We’re immediately pulled into our protagonist, Ina’s, internal conflict. Alone and separated from her father, Ina desperately misses her loved ones. Ina’s backstory is revealed concisely, but we get all the information we need to recognize what is at stake for her.

The first quarter of the book lays a solid foundation to understand the world. After that, we are thrust into the technology, ideology, and community that make up this society. When we dive into this futuristic world, we’re immediately acquainted with intriguing technology, a mysterious system “breach,” and characters we can empathize with. The pacing is swift and embodies the whirlwind journey that Ina experiences.

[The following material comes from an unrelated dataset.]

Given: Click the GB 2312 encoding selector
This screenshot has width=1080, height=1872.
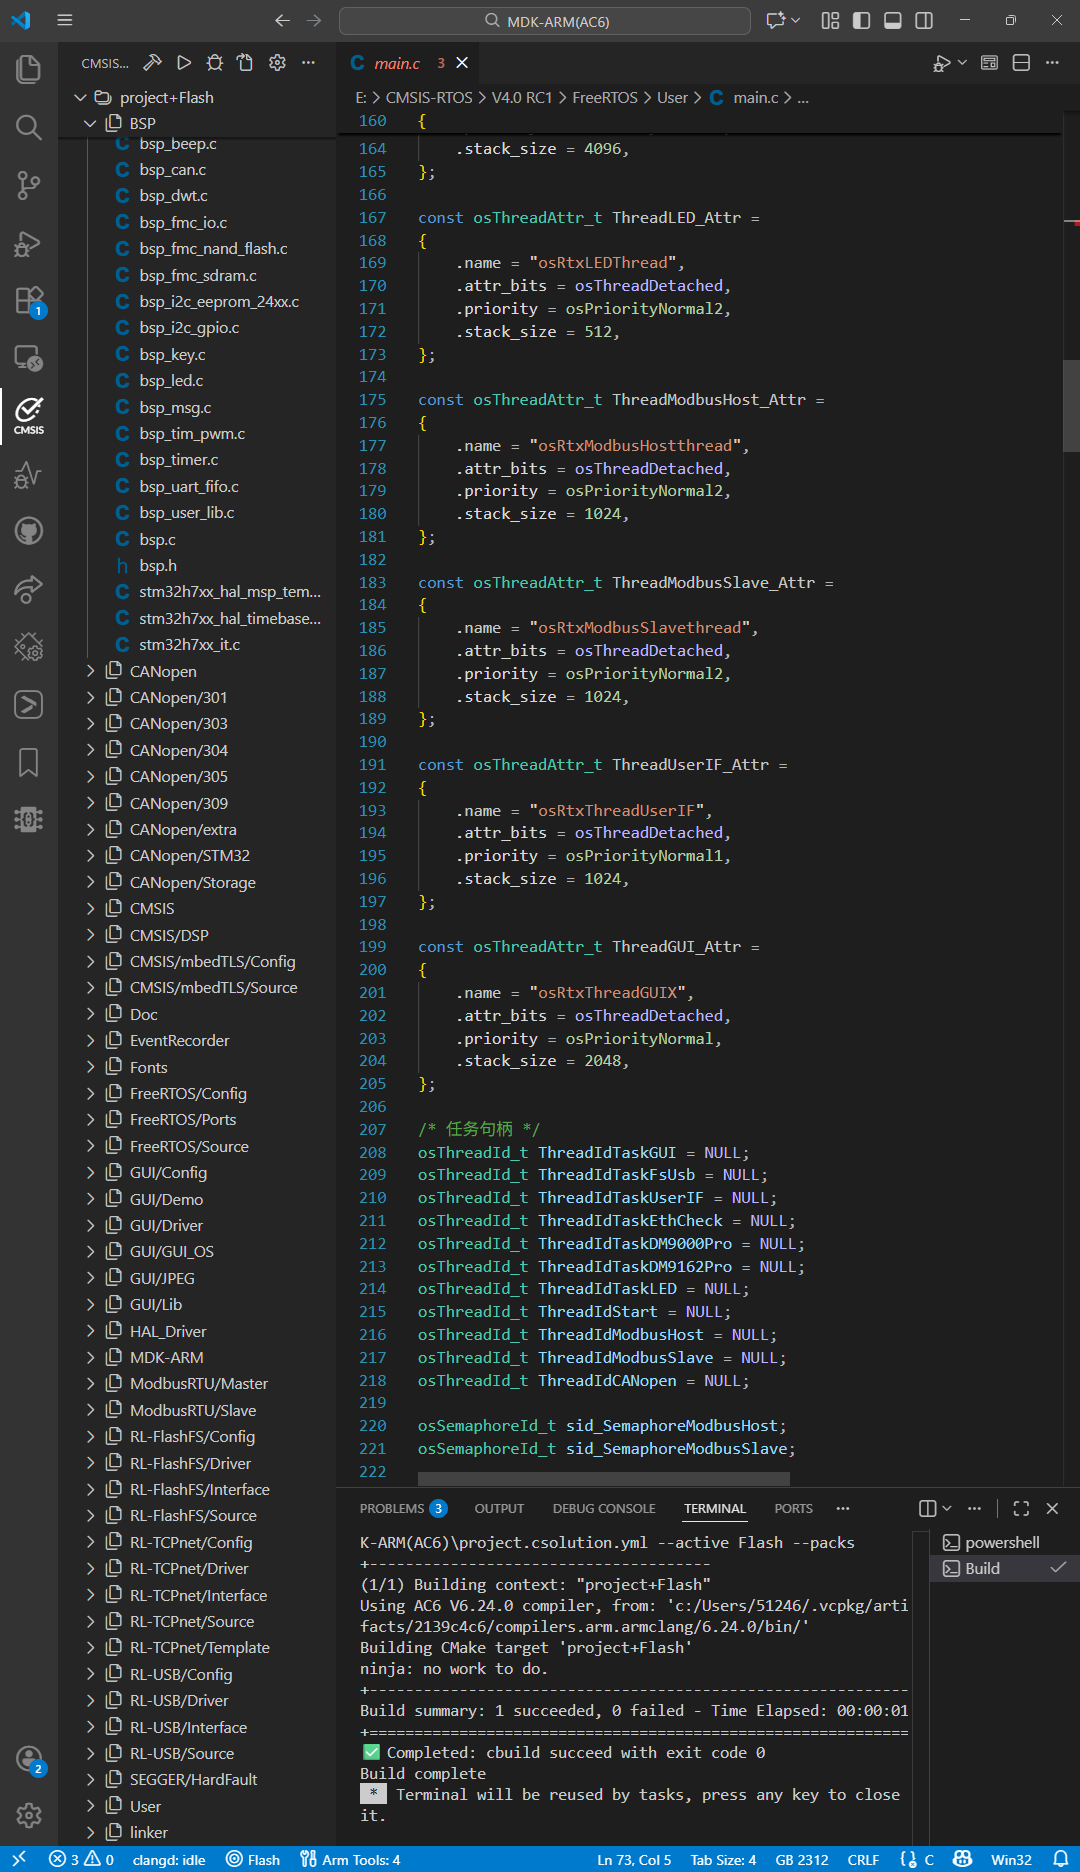Looking at the screenshot, I should coord(801,1859).
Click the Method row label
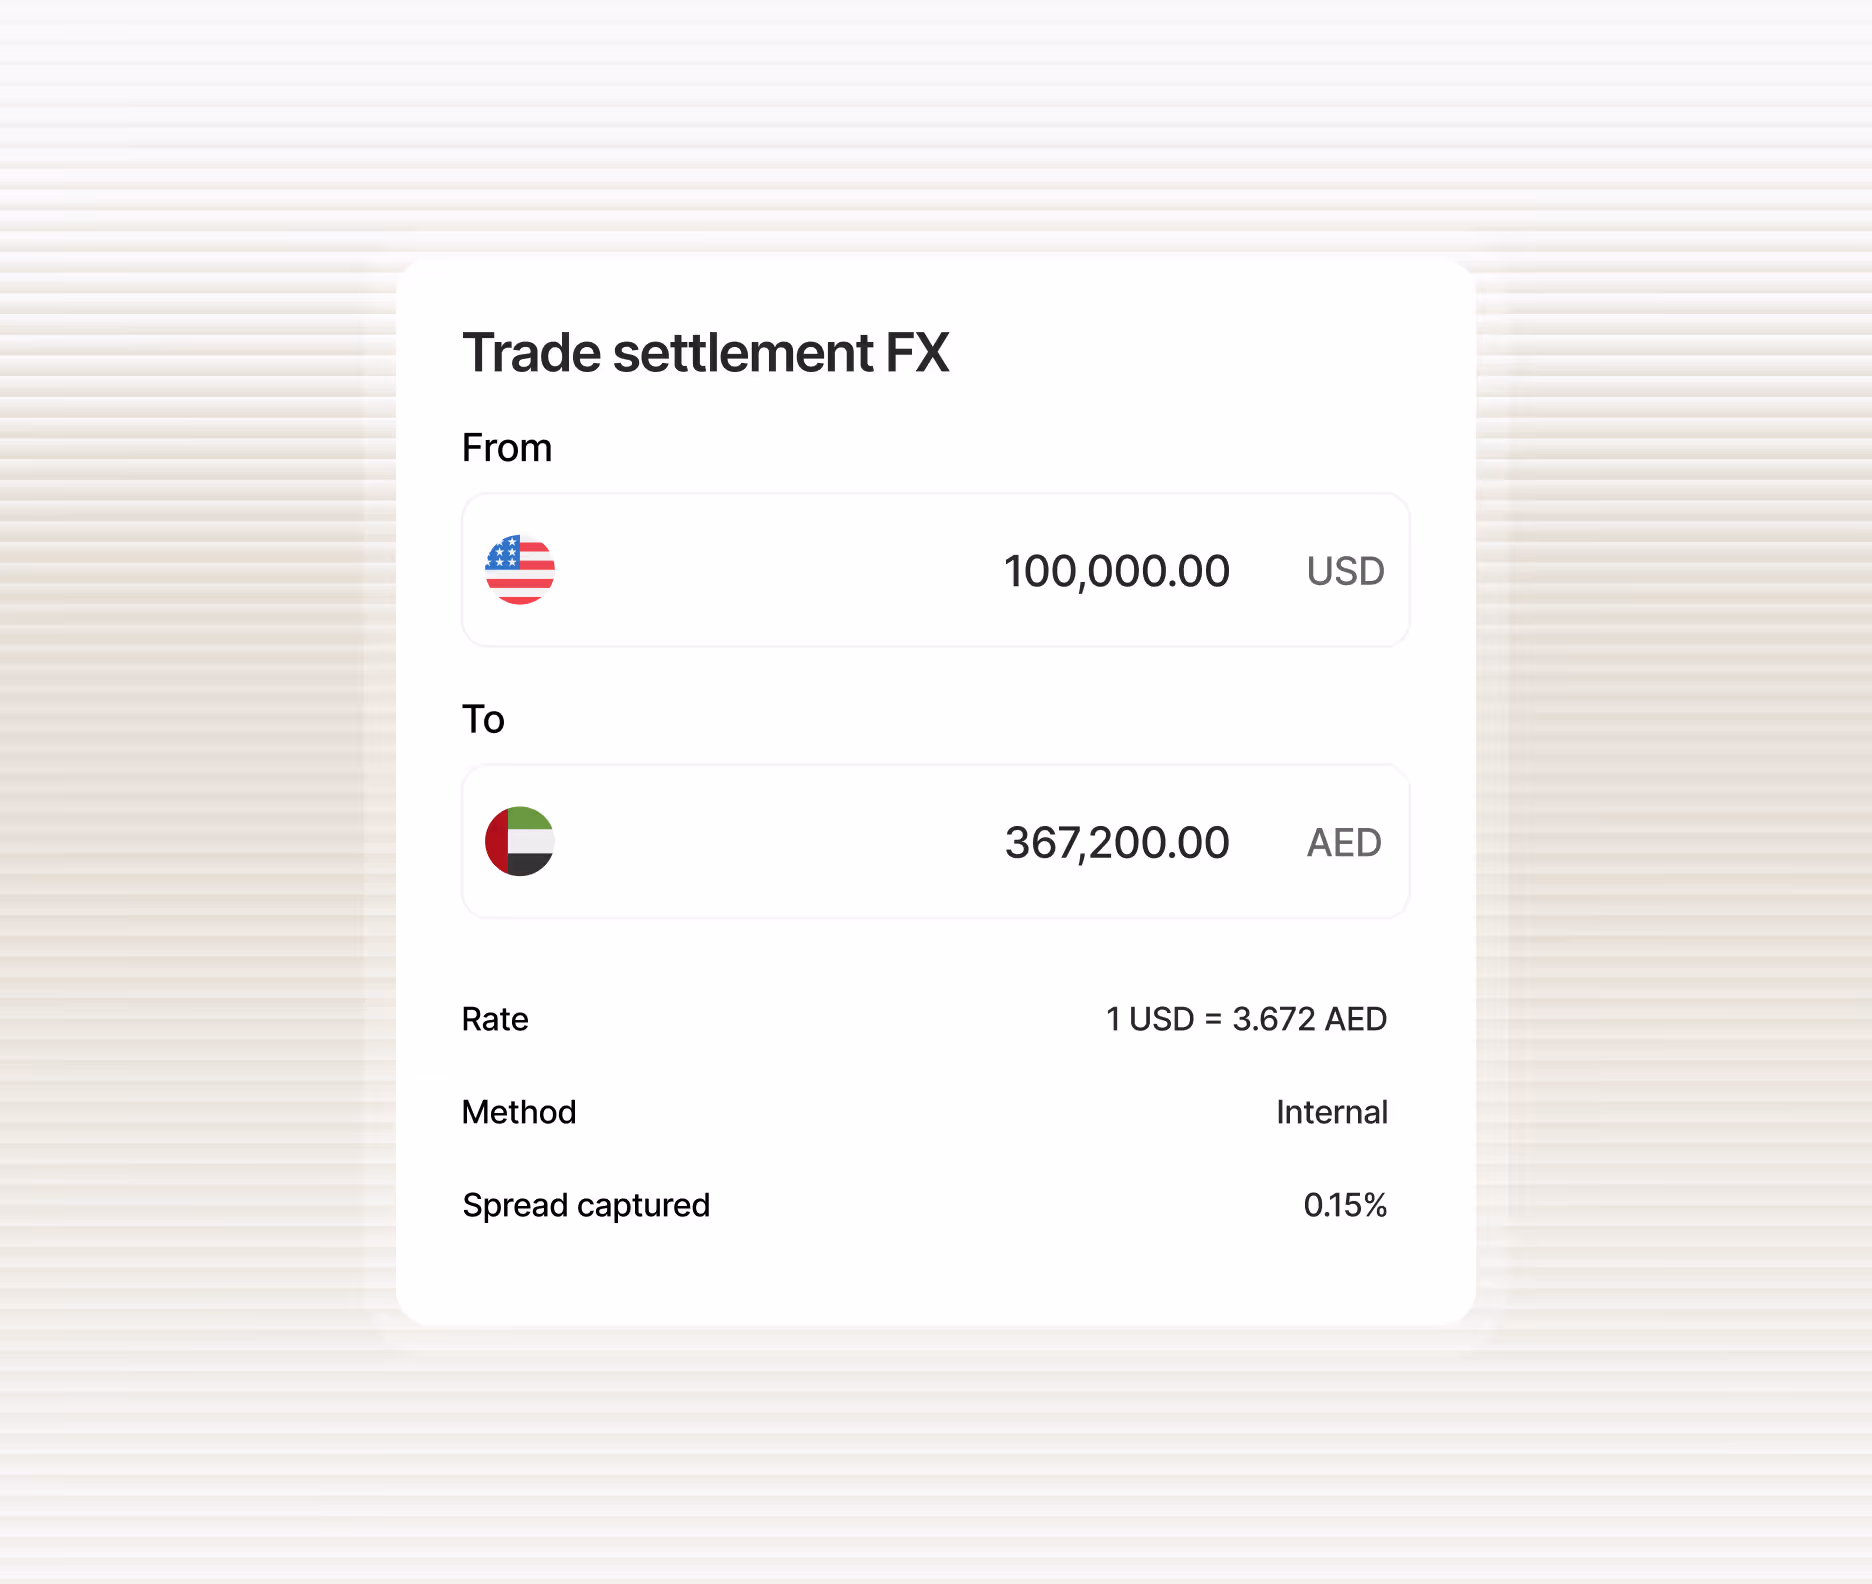Image resolution: width=1872 pixels, height=1584 pixels. pos(519,1111)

At times, the book reads like a compilation of scenes rather than a linear story. Although this style keeps the pace fast, it lessens the cohesiveness between chapters. This also distances our relationship with the characters because we observe the characters’ transformations and growth rather than experience it with them. We connect with them for one moment at a time rather than for the full journey.

Ina isn’t a protagonist without faults. In the book’s middle third, Ina’s character voice becomes inconsistent. Sometimes she’s knowledgeable and seemingly wise beyond her years, other times she will relentlessly ask questions, and on the occasion, she’ll fluctuate between being prudish and exaggeratedly risqué, which may not jive with readers of all ages.

The climax and final scenes of the book are exhilarating. Intense and captivating, they are some of the most immersive moments of the book. Readers will feel frozen in time as they watch the dramatic ending unfold.

Freedom Doesn’t Grieve is a futuristic SciFi novel that is creative, vibrant, and cool. In Freedom Doesn’t Grieve, familiar lands are reimagined in a futuristic world dominated by mind-bending, yet alluring, technology and an omniscient source that fuels it all. Readers will be mesmerized by the breadth and depth of this standalone SciFi.